DATA FOR REVIEW section start
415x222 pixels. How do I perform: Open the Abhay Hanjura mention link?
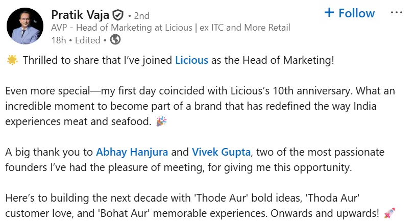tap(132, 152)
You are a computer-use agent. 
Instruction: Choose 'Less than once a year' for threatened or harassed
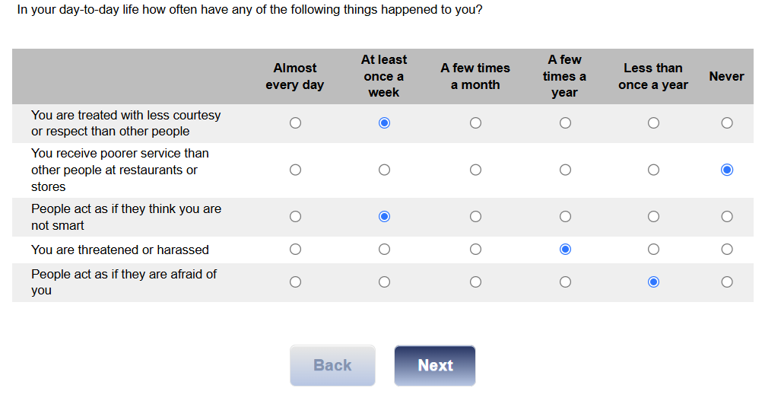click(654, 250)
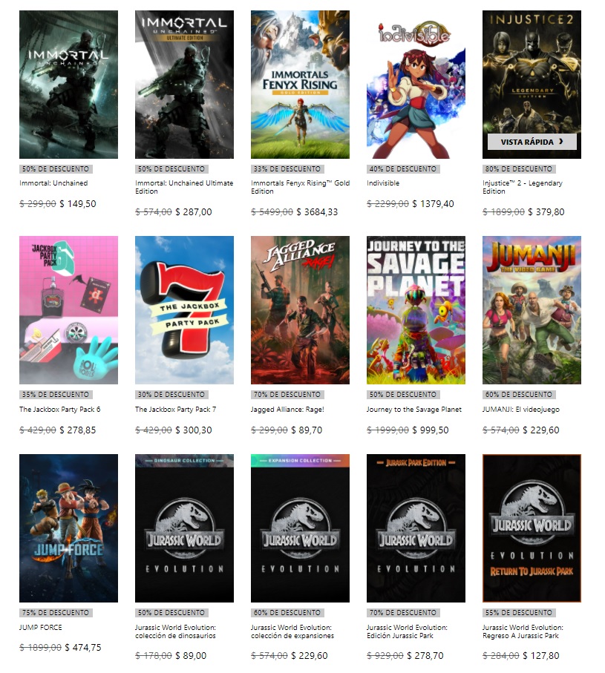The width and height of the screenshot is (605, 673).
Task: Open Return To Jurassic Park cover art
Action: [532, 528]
DATA FOR REVIEW section end
PROBLEM TO WORK ON —
Write out every record exactly. Leave the pictures out.

YOUR SOLUTION —
415x222 pixels. How do I perform: Open the Abhay Hanjura mention link?
tap(132, 152)
You are a computer-use agent. 
Instruction: Choose 'Less than once a year' for threatened or harassed
click(654, 250)
The width and height of the screenshot is (605, 673).
Task: Open Return To Jurassic Park cover art
Action: [532, 528]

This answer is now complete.